### JOB
Reproduce the listing verbatim from the line with "You are a GUI" to the end of the listing, leaving out the pictures.

## Start

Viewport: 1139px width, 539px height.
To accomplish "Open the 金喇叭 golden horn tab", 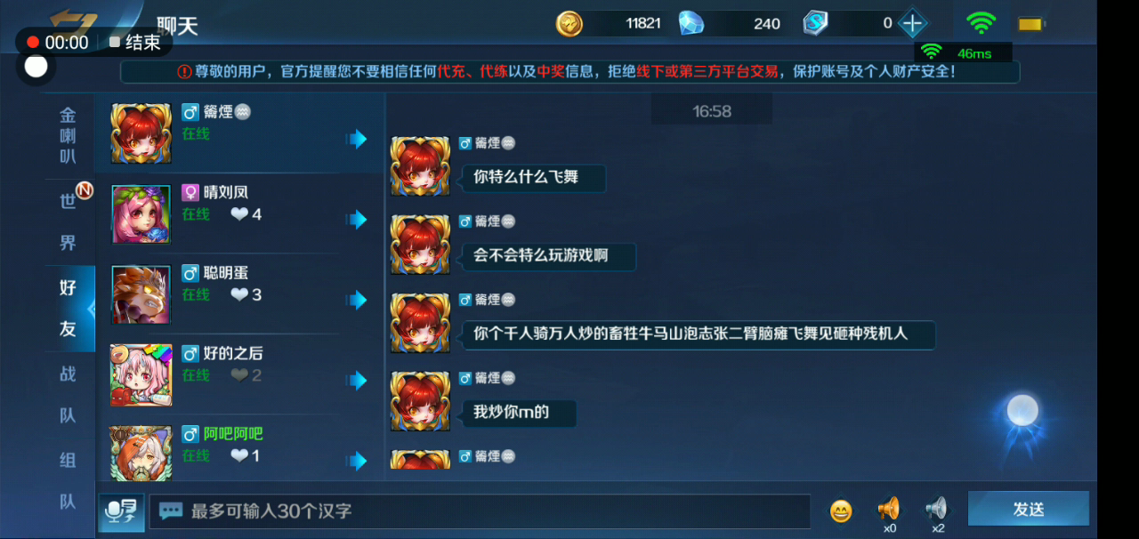I will (69, 136).
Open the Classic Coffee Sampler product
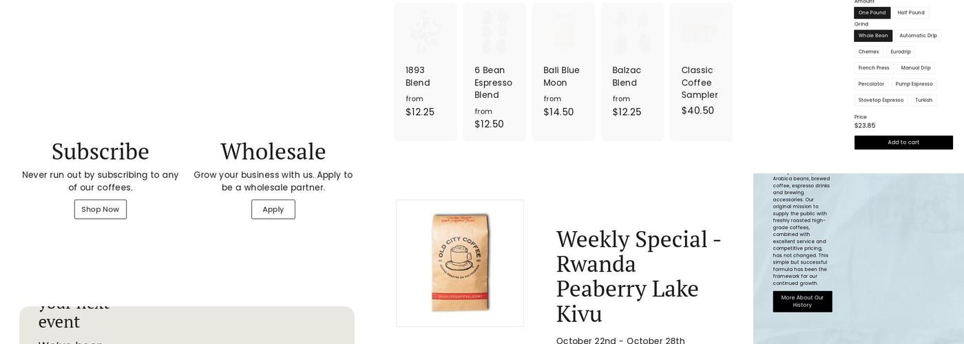This screenshot has width=964, height=344. (701, 72)
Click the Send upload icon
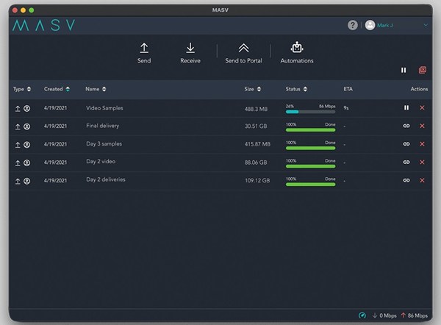The width and height of the screenshot is (441, 325). tap(144, 49)
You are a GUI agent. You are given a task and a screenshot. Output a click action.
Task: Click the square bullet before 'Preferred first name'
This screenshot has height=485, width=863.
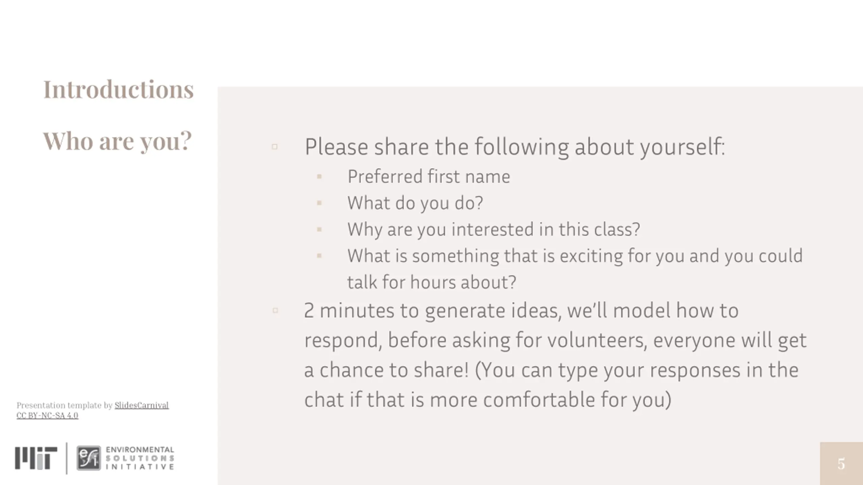click(x=319, y=176)
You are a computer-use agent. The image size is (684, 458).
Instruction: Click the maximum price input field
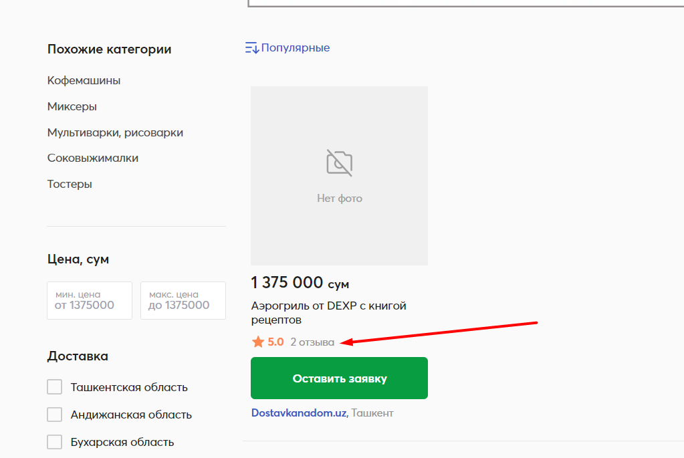coord(183,300)
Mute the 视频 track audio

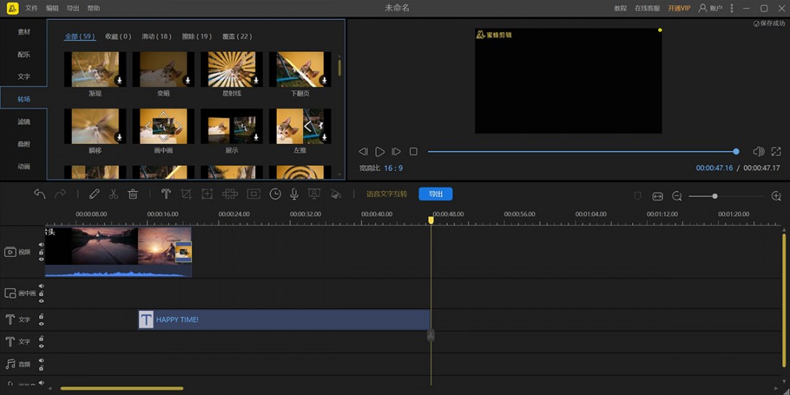point(41,245)
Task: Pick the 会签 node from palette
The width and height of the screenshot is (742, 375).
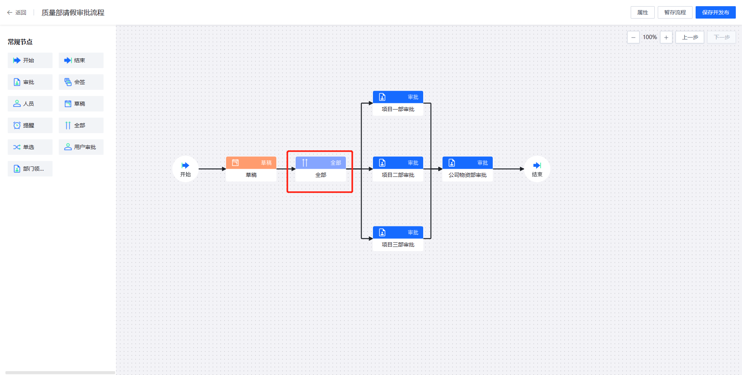Action: coord(81,82)
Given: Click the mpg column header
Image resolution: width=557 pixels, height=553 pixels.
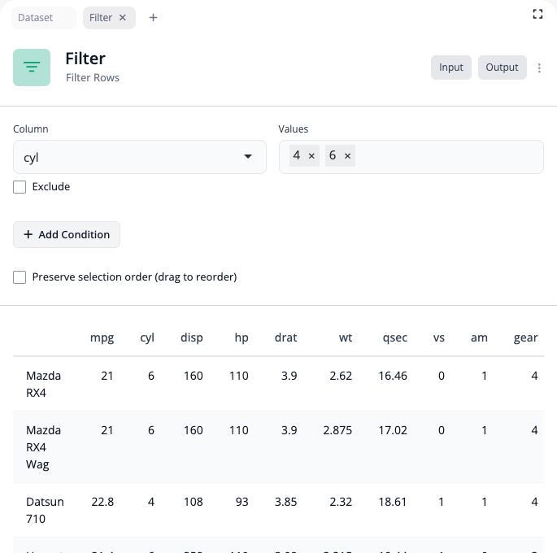Looking at the screenshot, I should (x=102, y=337).
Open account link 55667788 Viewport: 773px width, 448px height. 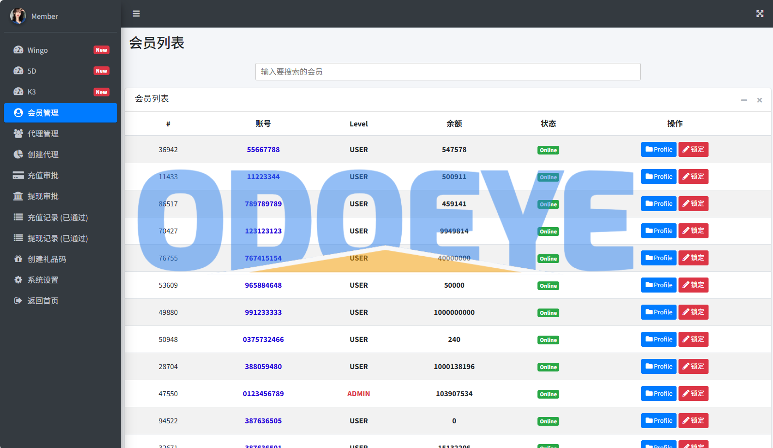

## End

### FULL RESPONSE
You are a GUI agent. You are given a task and a screenshot. Output a click action.
Task: Click the square bullet before 'Preferred first name'
This screenshot has height=485, width=863.
click(x=319, y=176)
You are a computer-use agent. The image size is (684, 458).
Instruction: Click the maximum price input field
coord(183,300)
Mute the 视频 track audio

point(41,245)
Task: Pick the 会签 node from palette
The width and height of the screenshot is (742, 375).
Action: coord(81,82)
Given: Click the mpg column header
Image resolution: width=557 pixels, height=553 pixels.
Looking at the screenshot, I should (x=102, y=337).
Open account link 55667788 Viewport: 773px width, 448px height. 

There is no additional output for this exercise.